- _EXERCISE PROMPT_
Below is a block of entries; repeat exactly the lines starting at the line that contains "Click the plus icon next to Spain" and ending at the line that contains "Screen dimensions: 724x1568", both included.

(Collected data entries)
'''
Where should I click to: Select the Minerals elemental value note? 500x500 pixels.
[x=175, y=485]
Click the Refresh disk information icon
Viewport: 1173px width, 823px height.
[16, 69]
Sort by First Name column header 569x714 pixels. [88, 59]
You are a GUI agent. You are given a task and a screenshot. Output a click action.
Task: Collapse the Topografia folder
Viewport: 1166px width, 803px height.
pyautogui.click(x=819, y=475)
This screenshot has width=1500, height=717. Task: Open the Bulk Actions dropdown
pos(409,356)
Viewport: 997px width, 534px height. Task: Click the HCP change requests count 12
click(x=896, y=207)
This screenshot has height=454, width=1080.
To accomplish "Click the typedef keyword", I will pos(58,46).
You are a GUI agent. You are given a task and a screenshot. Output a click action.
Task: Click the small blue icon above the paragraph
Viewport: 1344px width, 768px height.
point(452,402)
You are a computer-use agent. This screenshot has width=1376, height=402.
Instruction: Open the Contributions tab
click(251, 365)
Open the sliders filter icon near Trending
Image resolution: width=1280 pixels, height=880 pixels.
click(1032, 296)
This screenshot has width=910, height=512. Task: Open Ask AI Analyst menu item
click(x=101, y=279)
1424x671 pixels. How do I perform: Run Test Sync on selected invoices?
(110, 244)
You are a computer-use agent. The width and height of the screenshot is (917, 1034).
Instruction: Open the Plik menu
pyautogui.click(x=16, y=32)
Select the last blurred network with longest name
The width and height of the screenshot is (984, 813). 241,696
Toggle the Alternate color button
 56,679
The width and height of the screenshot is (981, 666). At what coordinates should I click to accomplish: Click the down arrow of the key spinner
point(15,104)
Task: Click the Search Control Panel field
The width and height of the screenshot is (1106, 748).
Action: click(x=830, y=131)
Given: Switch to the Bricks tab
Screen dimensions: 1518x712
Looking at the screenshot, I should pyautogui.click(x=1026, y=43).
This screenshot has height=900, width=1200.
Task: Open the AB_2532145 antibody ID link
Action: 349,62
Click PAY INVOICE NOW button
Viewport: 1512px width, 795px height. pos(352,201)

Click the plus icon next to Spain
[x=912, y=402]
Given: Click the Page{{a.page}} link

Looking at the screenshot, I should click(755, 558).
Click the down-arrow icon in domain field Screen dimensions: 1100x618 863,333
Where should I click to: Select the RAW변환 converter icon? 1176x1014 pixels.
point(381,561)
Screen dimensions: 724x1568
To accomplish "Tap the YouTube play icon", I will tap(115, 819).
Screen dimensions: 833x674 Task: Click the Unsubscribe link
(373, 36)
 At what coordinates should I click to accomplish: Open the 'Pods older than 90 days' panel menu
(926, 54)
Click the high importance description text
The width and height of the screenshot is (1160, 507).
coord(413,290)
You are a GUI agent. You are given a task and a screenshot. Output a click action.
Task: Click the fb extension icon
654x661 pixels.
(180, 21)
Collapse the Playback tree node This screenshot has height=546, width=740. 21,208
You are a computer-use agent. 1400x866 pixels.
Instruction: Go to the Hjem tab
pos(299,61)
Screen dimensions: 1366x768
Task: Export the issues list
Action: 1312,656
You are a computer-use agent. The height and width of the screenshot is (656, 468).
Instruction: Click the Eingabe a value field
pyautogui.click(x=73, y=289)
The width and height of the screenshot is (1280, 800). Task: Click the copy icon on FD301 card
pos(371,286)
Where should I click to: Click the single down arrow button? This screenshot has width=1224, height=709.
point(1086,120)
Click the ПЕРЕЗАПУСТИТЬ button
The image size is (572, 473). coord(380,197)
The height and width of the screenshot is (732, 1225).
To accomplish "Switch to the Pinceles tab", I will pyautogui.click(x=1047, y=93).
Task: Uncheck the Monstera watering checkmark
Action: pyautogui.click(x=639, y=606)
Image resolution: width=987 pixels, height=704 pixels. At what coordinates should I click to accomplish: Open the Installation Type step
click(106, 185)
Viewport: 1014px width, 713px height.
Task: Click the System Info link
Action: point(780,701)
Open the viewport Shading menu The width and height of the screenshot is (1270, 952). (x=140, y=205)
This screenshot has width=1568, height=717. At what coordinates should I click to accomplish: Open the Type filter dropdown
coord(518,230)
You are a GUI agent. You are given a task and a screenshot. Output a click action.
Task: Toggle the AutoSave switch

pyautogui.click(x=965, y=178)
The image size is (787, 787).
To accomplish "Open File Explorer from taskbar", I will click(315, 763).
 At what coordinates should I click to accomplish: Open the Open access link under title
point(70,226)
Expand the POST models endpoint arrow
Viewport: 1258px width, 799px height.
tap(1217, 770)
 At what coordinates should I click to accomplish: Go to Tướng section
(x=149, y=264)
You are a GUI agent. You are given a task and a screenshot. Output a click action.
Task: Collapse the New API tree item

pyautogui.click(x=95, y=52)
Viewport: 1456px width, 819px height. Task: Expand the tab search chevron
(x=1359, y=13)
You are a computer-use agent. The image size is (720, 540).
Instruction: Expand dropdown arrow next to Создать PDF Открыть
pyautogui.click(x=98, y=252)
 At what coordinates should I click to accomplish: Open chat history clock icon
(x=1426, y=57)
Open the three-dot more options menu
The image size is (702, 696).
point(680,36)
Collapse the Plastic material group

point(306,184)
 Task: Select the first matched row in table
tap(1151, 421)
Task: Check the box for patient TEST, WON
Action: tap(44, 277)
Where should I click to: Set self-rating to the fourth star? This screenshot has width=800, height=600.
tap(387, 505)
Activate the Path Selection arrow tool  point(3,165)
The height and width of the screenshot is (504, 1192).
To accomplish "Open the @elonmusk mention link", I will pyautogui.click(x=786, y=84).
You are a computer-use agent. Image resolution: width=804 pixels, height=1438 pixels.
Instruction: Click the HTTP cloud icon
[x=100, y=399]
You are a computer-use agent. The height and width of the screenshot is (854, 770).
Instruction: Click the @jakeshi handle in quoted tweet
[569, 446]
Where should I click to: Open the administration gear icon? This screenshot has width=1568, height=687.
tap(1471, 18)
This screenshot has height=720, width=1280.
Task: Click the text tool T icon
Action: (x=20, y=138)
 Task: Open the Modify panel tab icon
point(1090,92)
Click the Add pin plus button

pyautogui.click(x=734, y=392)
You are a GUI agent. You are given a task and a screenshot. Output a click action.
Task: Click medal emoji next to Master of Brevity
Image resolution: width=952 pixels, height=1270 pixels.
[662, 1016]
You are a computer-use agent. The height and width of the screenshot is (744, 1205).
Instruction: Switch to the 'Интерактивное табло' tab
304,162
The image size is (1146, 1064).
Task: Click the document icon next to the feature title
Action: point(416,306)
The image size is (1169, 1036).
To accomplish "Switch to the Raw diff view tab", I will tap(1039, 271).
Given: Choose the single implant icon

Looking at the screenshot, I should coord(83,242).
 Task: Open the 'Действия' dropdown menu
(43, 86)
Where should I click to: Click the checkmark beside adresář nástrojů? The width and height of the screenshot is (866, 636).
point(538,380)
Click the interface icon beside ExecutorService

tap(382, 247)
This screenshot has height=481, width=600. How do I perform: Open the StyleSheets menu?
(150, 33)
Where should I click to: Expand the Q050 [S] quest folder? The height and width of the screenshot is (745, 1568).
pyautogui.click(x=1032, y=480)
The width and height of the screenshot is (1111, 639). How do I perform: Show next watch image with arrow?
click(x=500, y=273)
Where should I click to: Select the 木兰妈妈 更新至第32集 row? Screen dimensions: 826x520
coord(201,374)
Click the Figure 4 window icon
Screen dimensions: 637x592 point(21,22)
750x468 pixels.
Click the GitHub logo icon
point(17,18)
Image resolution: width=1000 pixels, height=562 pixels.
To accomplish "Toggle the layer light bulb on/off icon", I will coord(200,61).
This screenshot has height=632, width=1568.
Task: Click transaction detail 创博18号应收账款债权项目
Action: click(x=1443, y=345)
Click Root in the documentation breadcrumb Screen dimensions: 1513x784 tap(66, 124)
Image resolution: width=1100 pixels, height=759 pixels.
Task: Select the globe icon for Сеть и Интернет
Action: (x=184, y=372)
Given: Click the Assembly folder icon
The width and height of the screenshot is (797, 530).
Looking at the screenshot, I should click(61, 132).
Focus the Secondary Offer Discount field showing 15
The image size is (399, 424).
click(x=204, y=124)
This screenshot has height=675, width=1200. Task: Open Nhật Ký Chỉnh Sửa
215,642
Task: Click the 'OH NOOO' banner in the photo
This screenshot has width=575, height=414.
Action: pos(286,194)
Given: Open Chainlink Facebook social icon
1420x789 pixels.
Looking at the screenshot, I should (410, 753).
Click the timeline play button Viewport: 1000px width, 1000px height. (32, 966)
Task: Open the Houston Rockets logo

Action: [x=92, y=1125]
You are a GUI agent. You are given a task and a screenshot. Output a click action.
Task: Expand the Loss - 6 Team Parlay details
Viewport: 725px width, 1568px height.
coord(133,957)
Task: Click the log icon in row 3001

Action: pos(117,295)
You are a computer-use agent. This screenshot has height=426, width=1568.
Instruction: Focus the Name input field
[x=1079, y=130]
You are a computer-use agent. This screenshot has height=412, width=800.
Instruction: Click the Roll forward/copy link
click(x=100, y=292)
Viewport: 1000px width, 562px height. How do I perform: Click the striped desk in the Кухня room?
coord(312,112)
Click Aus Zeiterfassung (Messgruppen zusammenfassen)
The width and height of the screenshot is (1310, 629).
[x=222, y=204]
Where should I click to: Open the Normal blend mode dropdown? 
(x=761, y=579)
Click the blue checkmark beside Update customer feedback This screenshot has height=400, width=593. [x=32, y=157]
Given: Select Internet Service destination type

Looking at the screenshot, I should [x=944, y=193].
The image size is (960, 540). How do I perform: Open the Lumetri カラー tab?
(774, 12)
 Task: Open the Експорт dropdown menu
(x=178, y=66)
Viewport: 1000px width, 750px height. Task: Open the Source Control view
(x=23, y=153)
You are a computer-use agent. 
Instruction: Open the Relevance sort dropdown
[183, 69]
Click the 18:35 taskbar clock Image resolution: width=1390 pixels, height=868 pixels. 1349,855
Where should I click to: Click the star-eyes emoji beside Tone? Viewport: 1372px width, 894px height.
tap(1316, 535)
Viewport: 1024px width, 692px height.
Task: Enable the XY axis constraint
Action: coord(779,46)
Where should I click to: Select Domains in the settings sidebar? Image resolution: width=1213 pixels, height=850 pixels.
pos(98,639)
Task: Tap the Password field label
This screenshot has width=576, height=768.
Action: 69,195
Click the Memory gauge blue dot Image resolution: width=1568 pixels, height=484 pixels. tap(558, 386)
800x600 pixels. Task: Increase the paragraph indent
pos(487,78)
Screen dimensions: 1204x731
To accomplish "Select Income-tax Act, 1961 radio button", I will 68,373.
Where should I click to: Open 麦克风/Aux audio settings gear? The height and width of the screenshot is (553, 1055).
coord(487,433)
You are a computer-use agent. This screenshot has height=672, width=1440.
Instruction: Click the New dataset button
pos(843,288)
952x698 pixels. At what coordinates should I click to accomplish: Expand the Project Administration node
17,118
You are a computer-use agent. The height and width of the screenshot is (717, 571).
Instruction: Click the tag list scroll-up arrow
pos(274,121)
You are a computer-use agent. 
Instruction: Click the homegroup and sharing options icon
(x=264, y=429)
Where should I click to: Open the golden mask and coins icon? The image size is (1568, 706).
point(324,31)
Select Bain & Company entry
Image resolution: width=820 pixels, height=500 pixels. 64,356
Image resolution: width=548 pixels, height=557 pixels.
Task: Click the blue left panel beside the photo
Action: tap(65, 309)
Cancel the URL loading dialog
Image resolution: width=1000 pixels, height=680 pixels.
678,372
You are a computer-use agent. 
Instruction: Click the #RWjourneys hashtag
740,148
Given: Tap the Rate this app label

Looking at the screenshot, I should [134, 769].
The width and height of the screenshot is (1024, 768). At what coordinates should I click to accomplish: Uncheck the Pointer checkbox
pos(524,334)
'''
- _ANSWER AREA_
Click the plus icon next to Spain
[x=912, y=402]
Given: Click the Page{{a.page}} link

Looking at the screenshot, I should click(755, 558).
Click the down-arrow icon in domain field Screen dimensions: 1100x618 863,333
Where should I click to: Select the RAW변환 converter icon? 1176x1014 pixels.
point(381,561)
Screen dimensions: 724x1568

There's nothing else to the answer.